While we wait for the next season or so for Mr Moffatt to answer the question ‘Doctor Who’ [see my review for the Wedding of River Song here if this mean nothing to you) I thought I would upon the same question from a literary perspective. I’m not sure how useful this is, but that is for you to judge!

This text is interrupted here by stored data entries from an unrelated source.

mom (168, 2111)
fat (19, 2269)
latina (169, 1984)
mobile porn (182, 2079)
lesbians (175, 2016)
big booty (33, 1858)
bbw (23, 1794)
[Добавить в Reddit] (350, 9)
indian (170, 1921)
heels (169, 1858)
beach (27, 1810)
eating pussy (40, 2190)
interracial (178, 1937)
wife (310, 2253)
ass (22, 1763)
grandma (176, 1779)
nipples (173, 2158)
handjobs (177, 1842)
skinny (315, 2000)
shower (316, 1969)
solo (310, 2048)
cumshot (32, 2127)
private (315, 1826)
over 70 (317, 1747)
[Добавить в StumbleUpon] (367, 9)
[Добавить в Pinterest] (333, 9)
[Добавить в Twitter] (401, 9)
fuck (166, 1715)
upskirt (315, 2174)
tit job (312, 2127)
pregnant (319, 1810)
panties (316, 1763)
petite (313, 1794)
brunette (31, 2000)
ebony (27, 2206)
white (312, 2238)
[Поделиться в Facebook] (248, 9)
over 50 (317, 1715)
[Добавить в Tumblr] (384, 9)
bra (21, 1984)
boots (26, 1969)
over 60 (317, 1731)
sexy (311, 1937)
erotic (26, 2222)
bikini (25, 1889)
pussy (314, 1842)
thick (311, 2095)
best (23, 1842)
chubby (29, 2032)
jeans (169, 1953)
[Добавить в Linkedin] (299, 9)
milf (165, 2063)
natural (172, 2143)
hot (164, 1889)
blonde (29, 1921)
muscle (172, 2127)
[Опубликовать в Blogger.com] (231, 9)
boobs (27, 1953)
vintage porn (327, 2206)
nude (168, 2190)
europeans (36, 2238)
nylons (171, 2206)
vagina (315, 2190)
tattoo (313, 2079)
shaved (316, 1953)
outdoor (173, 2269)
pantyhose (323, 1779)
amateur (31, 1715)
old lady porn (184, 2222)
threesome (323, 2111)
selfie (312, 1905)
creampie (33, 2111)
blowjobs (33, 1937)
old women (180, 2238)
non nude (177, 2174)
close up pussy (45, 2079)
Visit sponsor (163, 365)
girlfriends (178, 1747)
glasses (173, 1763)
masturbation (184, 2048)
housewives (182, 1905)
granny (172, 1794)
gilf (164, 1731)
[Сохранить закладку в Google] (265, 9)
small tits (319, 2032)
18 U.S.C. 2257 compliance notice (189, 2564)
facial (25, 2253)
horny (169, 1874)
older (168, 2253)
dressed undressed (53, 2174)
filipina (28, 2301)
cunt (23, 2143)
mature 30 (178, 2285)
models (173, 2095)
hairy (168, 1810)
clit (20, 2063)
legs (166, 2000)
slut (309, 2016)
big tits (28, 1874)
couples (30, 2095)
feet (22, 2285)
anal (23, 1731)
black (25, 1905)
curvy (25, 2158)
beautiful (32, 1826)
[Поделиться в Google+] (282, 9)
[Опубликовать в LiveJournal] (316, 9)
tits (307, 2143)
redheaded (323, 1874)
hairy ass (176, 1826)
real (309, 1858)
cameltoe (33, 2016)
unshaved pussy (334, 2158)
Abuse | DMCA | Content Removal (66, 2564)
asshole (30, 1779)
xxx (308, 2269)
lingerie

After the break I consider where the roots of Doctor Who are in literature. Stay tuned…
Summary
In my analysis the Doctor draws on:
- The traditional Wandering Hero
- More specifically Sherlock Holmes
- And possibly Mary Poppins!
Wandering Hero
The wandering hero is a classic literary figure – apart though from the odd arc (e.g. the Key to Time) there is no quest tale operating here so the Doctor is not an Odysseus for example. Nor is he the Wandering Jew – we are aware of no curse though he is a criminal and an exile.
Sherlock Holmes
Not just because Moffatt writes Sherlock, but because we have:
- Brilliant mind
- Scientific deduction
- Faithful companion (Watson)
- An enemy (Moriarty = The Master) with at least equal intellect.
Mary Poppins
Bizarrely I can detect echoes of Mary Poppins in Doctor Who – they are both characters that turn up out of the blue with their own mode of transport (umbrella / TARDIS), have their own approach to situations and quite clearly know things that normal people don’t. They also go away once the situation is resolved. OK, no companion, but I still detect a resonance.
Misc
While I worry about the Doctor, I wonder is the TARDIS the wardrobe from CS Lewis’s The Lion, The Witch and the Wardrobe? It takes you so strange lands (Narnia) and is much bigger than you expect. I just wondered if there was a connection.